(Records on finding words and elements)
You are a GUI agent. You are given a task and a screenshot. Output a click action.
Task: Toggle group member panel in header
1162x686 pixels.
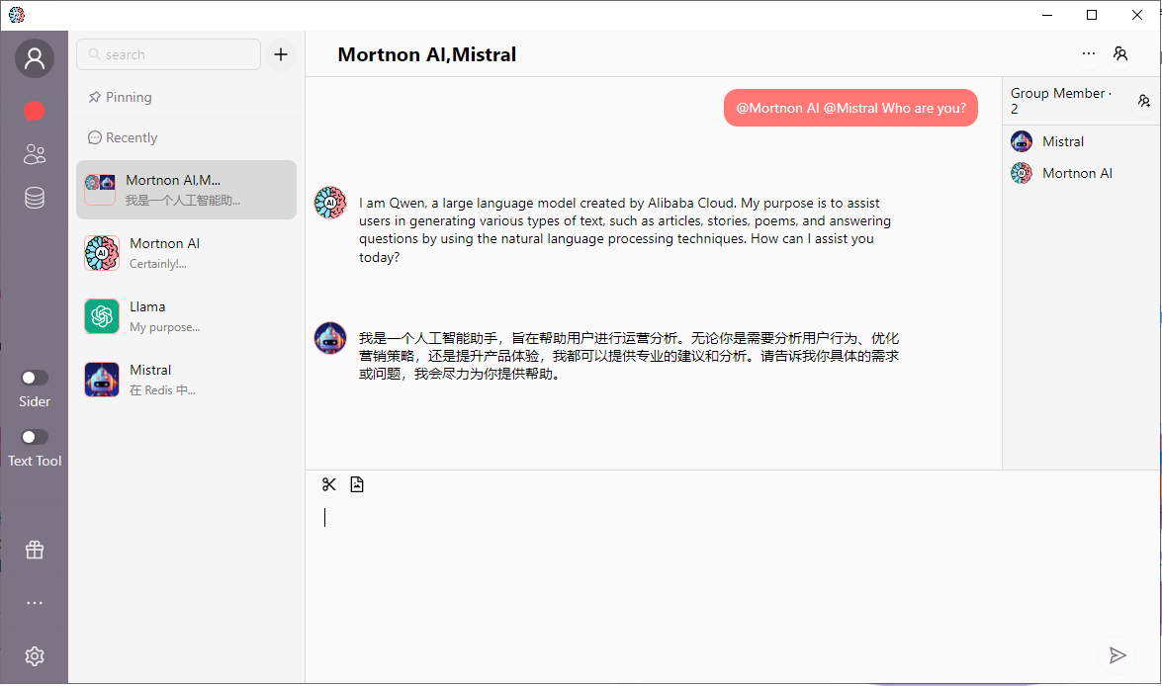1120,54
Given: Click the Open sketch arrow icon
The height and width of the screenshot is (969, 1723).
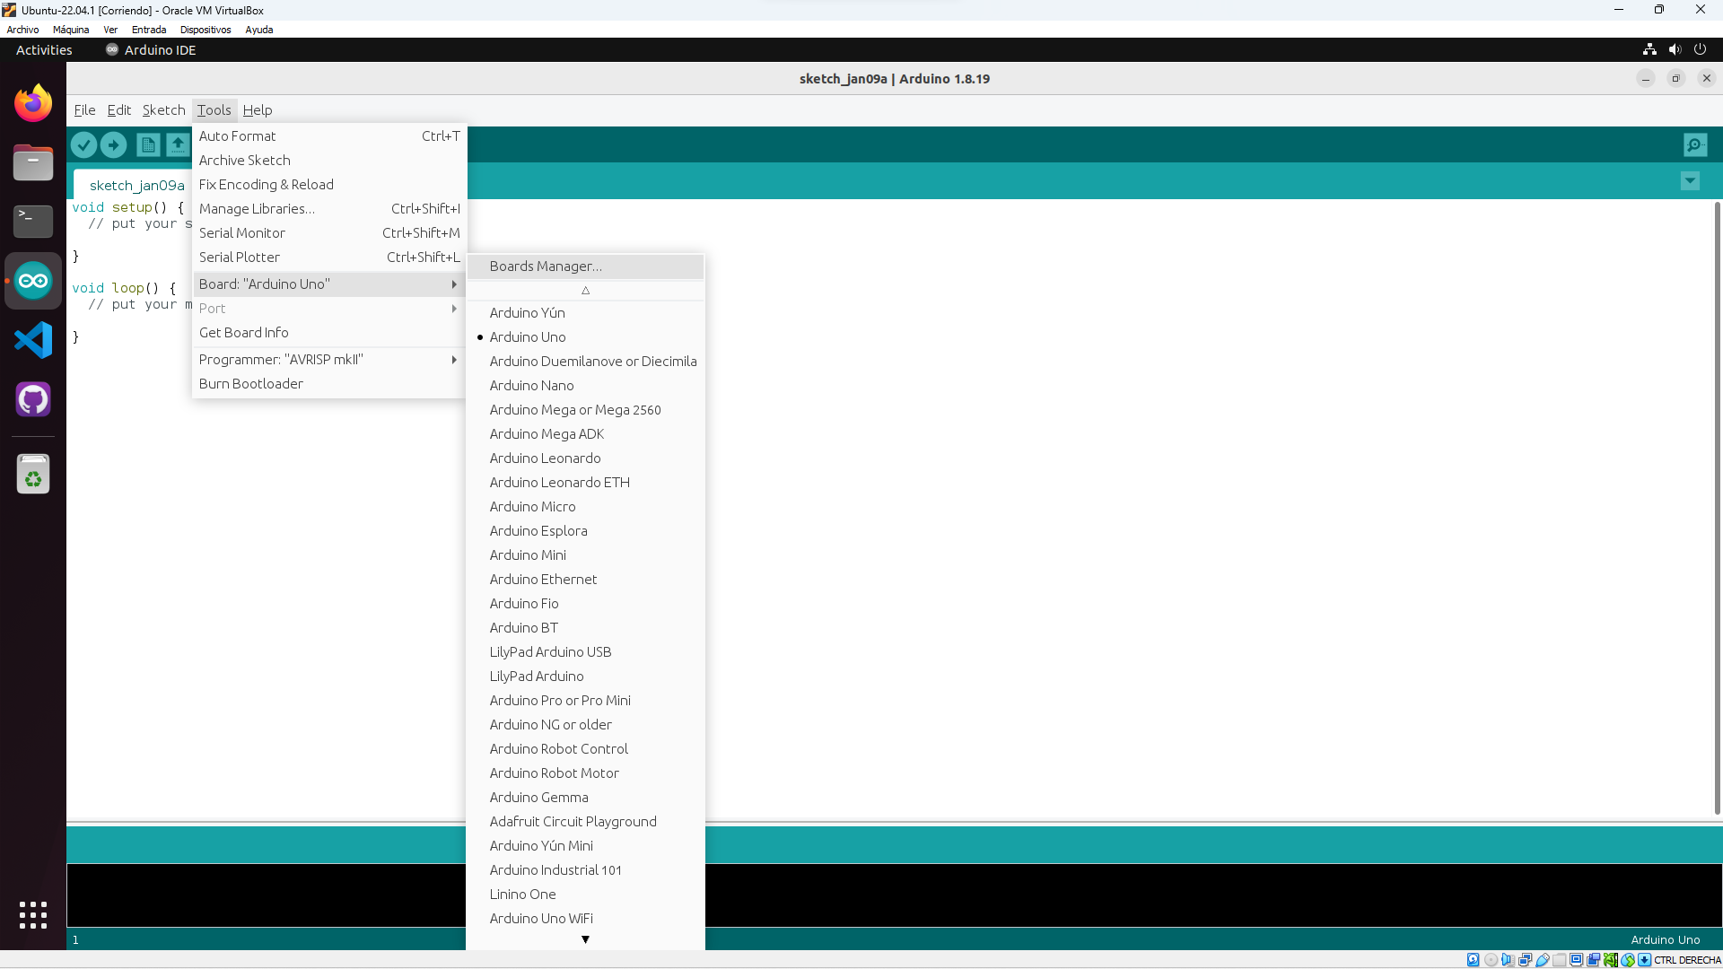Looking at the screenshot, I should point(178,144).
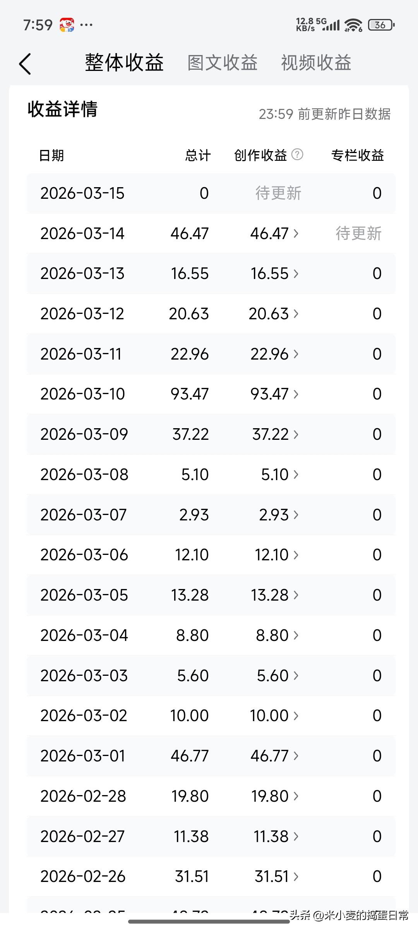Tap the 2026-03-15 row date
Viewport: 418px width, 930px height.
point(82,193)
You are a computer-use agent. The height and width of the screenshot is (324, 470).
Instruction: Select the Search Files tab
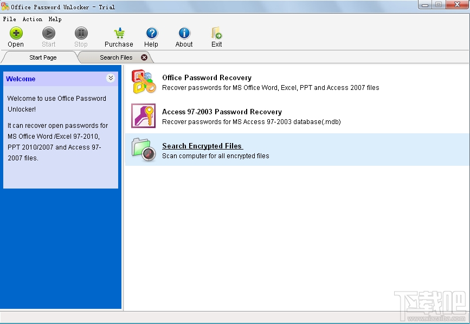(115, 57)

Stated task: Rewrite every one of the records above, replacing "agent" with "assistant" and keeping everything else unchanged. Leave the pictures out of your answer.

Correct response:
You are a GUI assistant. You are given a task and a screenshot. Output a click action.
Task: Toggle group member panel in header
1162x686 pixels.
1120,54
Given: Click the Open sketch arrow icon
The height and width of the screenshot is (969, 1723).
Looking at the screenshot, I should point(178,144).
Tap the 2026-03-15 row date
Viewport: 418px width, 930px height.
point(82,193)
You are a computer-use assistant. The height and width of the screenshot is (324, 470).
Instruction: Select the Search Files tab
(115, 57)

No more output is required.